Hadoop is skipping reduce phase entirely

I have set up a Hadoop job like so:

public static void main(String[] args) throws Exception {
    Configuration conf = new Configuration();

    Job job = Job.getInstance(conf, "Legion");
    job.setJarByClass(Legion.class);

    job.setMapperClass(CallQualityMap.class);
    job.setReducerClass(CallQualityReduce.class);

    // Explicitly configure map and reduce outputs, since they're different classes
    job.setMapOutputKeyClass(CallSampleKey.class);
    job.setMapOutputValueClass(CallSample.class);
    job.setOutputKeyClass(NullWritable.class);
    job.setOutputValueClass(Text.class);

    job.setInputFormatClass(CombineRepublicInputFormat.class);
    job.setOutputFormatClass(TextOutputFormat.class);

    CombineRepublicInputFormat.setMaxInputSplitSize(job, 128000000);
    CombineRepublicInputFormat.setInputDirRecursive(job, true);
    CombineRepublicInputFormat.addInputPath(job, new Path(args[0]));

    FileOutputFormat.setOutputPath(job, new Path(args[1]));

    job.waitForCompletion(true);
}

This job completes, but something strange happens. I get one output line per input line. Each output line consists of the output from a CallSampleKey.toString() method, then a tab, then something like CallSample@17ab34d.

This means that the reduce phase is never running and the CallSampleKey and CallSample are getting passed directly to the TextOutputFormat. But I don't understand why this would be the case. I've very clearly specified job.setReducerClass(CallQualityReduce.class);, so I have no idea why it would skip the reducer!

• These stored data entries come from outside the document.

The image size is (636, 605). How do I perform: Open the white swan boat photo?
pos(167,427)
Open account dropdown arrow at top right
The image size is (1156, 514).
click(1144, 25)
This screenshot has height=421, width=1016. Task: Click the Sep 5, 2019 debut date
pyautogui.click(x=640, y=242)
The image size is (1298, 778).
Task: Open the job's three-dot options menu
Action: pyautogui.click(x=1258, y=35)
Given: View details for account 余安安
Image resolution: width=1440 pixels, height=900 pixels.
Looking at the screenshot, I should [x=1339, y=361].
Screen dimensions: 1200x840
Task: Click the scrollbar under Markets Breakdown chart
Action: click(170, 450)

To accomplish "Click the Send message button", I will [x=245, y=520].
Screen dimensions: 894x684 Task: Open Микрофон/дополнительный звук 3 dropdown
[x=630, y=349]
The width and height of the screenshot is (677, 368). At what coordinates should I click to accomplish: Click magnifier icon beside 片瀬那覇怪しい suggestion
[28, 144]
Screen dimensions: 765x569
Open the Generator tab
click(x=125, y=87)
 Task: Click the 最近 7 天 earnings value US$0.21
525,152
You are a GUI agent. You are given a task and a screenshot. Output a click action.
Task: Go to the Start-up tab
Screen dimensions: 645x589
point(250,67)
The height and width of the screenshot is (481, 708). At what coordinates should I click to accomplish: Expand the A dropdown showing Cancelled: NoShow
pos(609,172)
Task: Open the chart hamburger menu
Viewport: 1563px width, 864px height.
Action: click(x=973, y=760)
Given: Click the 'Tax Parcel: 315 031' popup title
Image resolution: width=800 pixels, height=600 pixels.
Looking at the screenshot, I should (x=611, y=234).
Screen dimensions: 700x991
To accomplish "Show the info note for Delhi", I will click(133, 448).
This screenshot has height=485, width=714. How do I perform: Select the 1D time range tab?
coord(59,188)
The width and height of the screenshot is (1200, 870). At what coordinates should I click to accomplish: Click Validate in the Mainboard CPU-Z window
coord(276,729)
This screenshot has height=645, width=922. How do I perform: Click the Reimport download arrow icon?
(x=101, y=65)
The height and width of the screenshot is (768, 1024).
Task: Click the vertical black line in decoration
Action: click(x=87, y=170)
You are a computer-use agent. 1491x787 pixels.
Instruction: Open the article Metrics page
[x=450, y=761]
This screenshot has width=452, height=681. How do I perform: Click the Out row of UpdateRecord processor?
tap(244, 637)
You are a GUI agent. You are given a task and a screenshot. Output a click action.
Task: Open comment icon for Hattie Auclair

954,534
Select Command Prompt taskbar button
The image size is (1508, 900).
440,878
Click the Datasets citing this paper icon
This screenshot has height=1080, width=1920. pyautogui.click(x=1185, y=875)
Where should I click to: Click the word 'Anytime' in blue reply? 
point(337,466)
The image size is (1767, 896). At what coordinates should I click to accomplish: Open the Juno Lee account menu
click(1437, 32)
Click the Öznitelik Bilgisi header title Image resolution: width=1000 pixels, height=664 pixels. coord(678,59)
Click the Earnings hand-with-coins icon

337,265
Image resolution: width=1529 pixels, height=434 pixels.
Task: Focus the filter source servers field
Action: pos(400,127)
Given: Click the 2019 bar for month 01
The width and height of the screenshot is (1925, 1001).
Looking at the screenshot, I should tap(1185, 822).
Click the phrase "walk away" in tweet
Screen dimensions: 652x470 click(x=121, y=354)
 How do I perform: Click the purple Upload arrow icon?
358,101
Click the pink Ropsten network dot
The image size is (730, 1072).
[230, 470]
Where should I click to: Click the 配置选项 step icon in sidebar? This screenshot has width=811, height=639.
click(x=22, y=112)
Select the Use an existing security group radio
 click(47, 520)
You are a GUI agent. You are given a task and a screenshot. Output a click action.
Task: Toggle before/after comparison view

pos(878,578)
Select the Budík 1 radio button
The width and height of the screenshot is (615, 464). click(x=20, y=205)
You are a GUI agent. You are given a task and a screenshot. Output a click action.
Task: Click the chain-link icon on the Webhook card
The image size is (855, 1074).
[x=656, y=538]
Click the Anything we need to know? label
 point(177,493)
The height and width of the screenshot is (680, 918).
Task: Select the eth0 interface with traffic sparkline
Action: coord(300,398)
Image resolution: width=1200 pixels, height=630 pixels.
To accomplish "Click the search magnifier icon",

Edit: Here's the code for the reducer:

public static class CallQualityReduce extends Reducer<CallSampleKey, CallSample, NullWritable, Text> {

    public void reduce(CallSampleKey inKey, Iterator<CallSample> inValues, Context context) throws IOException, InterruptedException {
        Call call = new Call(inKey.getId().toString(), inKey.getUuid().toString());

        while (inValues.hasNext()) {
            call.addSample(inValues.next());
        }

        context.write(NullWritable.get(), new Text(call.getStats()));
    }
}

Upvotes: 2

Views: 199

Answers (1)

Dennis Huo
Dennis Huo

Reputation: 10707

What if you try to change your

public void reduce(CallSampleKey inKey, Iterator<CallSample> inValues, Context context) throws IOException, InterruptedException {

to use Iterable instead of Iterator?

public void reduce(CallSampleKey inKey, Iterable<CallSample> inValues, Context context) throws IOException, InterruptedException {

You'll have to then use inValues.iterator() to get the actual iterator.

If the method signature doesn't match then it's just falling through to the default identity reducer implementation. It's perhaps unfortunate that the underlying default implementation doesn't make it easy to detect this kind of typo, but the next best thing is to always use @Override in all methods you intend to override so that the compiler can help.